> **Provided passage**
◇ ◇ ◇ ◇ ◇

\section{Introduction}
\label{intro}

\pmarginpic{mkinhat.ps}{The Author}

Distributed networks of ``Things That Think''\cite{ttt} are far too
rare.  Things That Think is used as a term to include essentially
anything with computation, sensing or actuation capability. Typically,
however, it implies items that have embedded computation, sensing, or
actuation that are not normally thought of as computational or
thinking devices.  Networks of these things are not common, despite
the growing presence of the things themselves.  Distributed software
networks are ubiquitous.  Distributed networks of things, however, are
not.

\par

Domestic environments provide a rich domain in which networked systems
of things can be built.  The kitchen in particular is an area ripe
with devices that could be networked together in a useful manner.
Specifically, a kitchen capable of aiding in the execution of a
recipe, particularly in the planning, instruction, and sequencing of
activities would be very useful.  Further, a natural extension of such
a system would include inventory management to allow questions like
``What can I make with what I've got?'' to be readily answerable.

\par

There are a number of problems associated with building a distributed
network of things, in the kitchen or otherwise, that are not addressed
by either disconnected things or most existing distributed software
systems.  One such problem is a wider range of capabilities of
components of the system.  In most distributed software systems, while
there may be some heterogeneity, most of the participants are similar
computers.  In a network of things, capabilities are much more
variable.  Another problem is that the description of the components
of the system is not necessarily limited to the capabilities accessible
through an API. 

\par

This work will focus on issues of managing a range of
heterogeneous devices, semantic labeling of those devices, and
building a recipe assistant for the kitchen using this infrastructure.

◇ ◇ ◇ ◇ ◇

> **The tasks**
1 – Answer these questions about the introduction on networks of Things That Think:
(a) According to the text, which part of the home is ripe with devices that could be networked together usefully?
(b) What three issues does the work say it will focus on?
2 – Go on with the introduction on networks of Things That Think, beginning after its final sentence.

> **Collected material**
◇ ◇ ◇ ◇ ◇

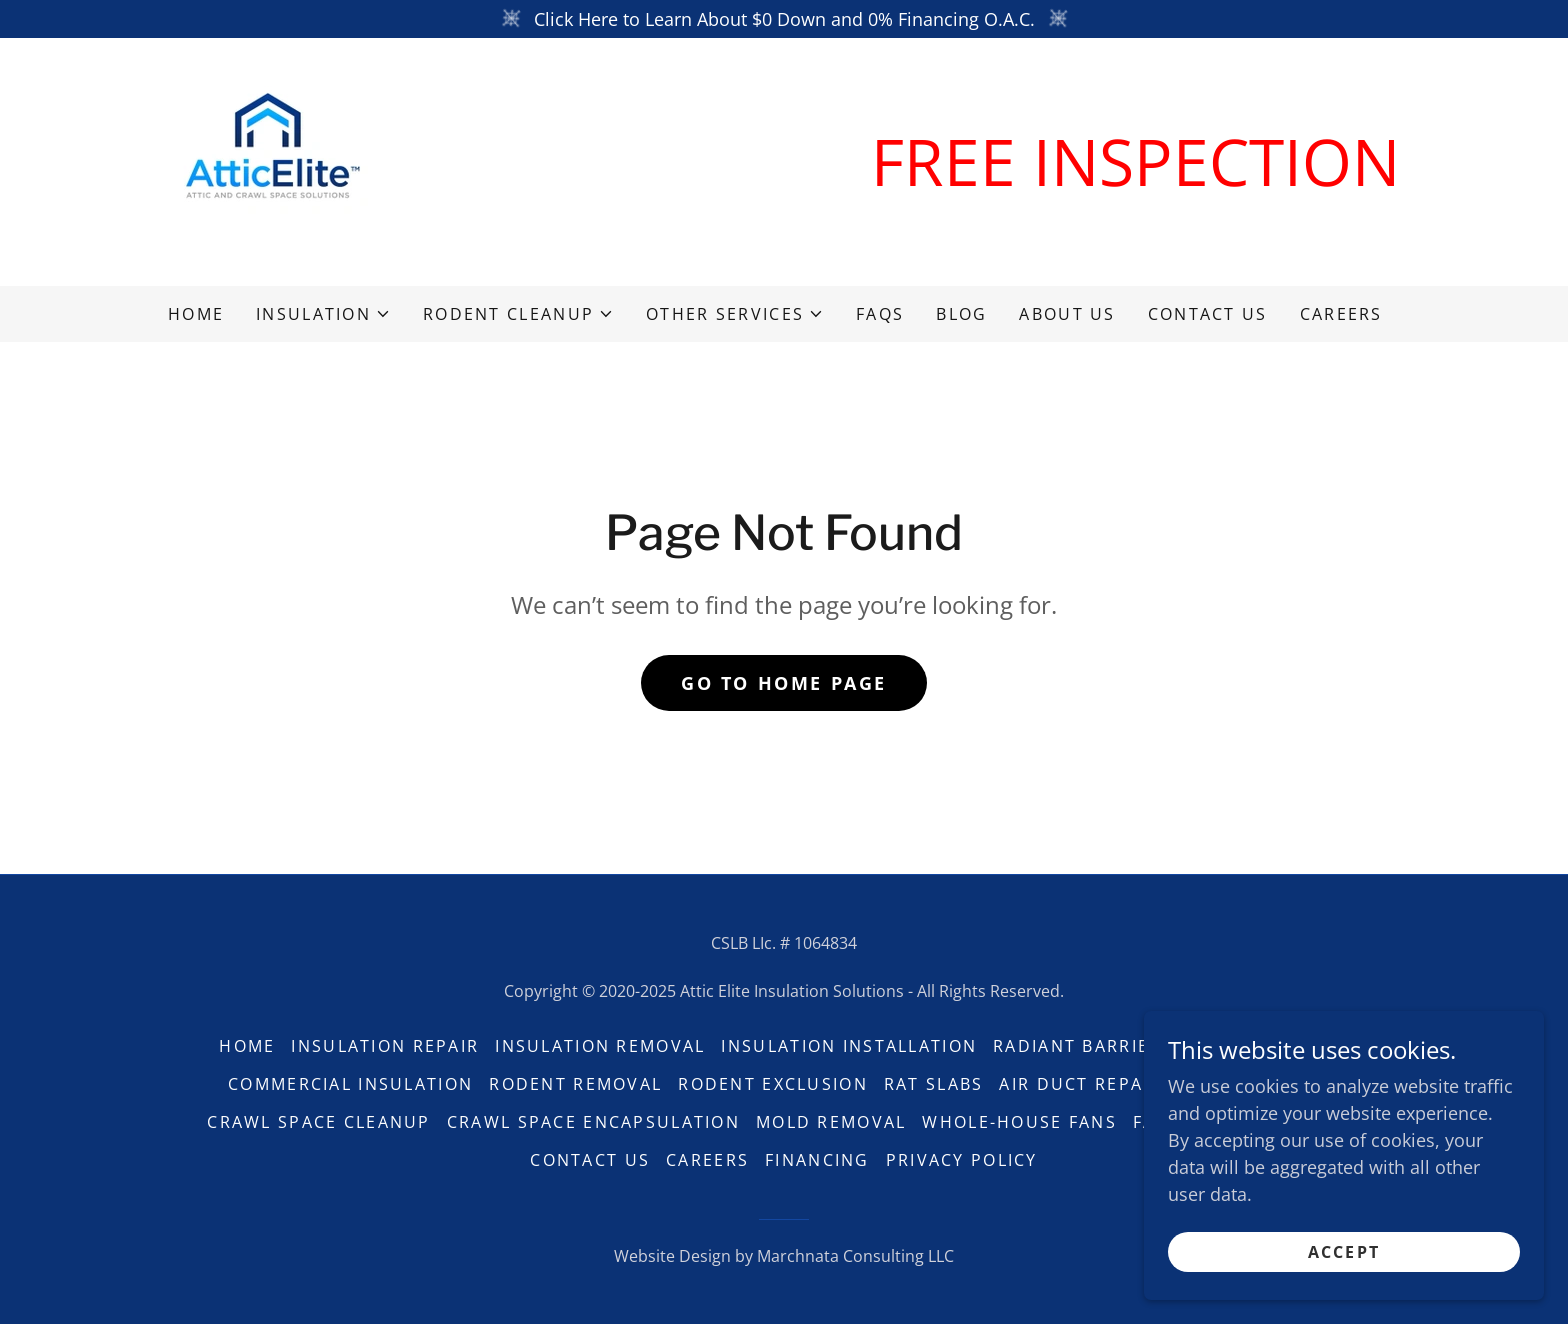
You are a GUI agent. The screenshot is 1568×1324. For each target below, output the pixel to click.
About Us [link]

◇ ◇ ◇ ◇ ◇

> **Results of the tasks**
1 –
(a) The kitchen.
(b) Managing a range of heterogeneous devices, semantic labeling of those devices, and building a recipe assistant for the kitchen using this infrastructure.

2 –
Some of the other issues that are particular to distributed networks
of things will also be discussed.

\subsection{Approach}

A software system and application test bed to ease the construction of
these networks has been built.  This system, called
Hive\cite{hiveweb}, has been developed within the Media Lab by Matthew
Gray,
\marginpic{nelson.ps}{Nelson Minar}
Nelson Minar, Oliver Roup and Raffi Krikorian.  Hive is intended to be
\marginpic{oroup.ps}{Oliver Roup\\
{\small Photo credit: Webb Chappell}}
a flexible, powerful standard architecture to provide connectivity for
distributed networks of things that think.  A system for solving the
above problems will be built into Hive.

\par

Using the Hive system, a networked kitchen was built, and the ``recipe
assistant'' scenario implemented.  Construction of this system
highlighted the strengths and weaknesses of the Hive architecture.
Particularly, the kitchen provided a good test bed for utilization of
Hive's semantic labeling system.

\par

Further deployments of Hive within the MIT Media Laboratory, and
development of other applications altogether, such as the new ``Honey,
I Shrunk the CDs'' system\footnote{See Section \ref{scenarios}} (a
jukebox demo), has allowed evaluation of the utility of the Hive
system.
\par

\subsection{Organization}

This work will cover the background that has led to the exploration of
the networked kitchen and background in distributed computing systems.
It will then describe the Hive system which was developed, and then
how it was applied to the kitchen.  Other applications of the same
infrastructure will also be discussed, followed by an analysis of the
effectiveness of Hive at addressing the problems associated with
building complex systems of ``things that think''.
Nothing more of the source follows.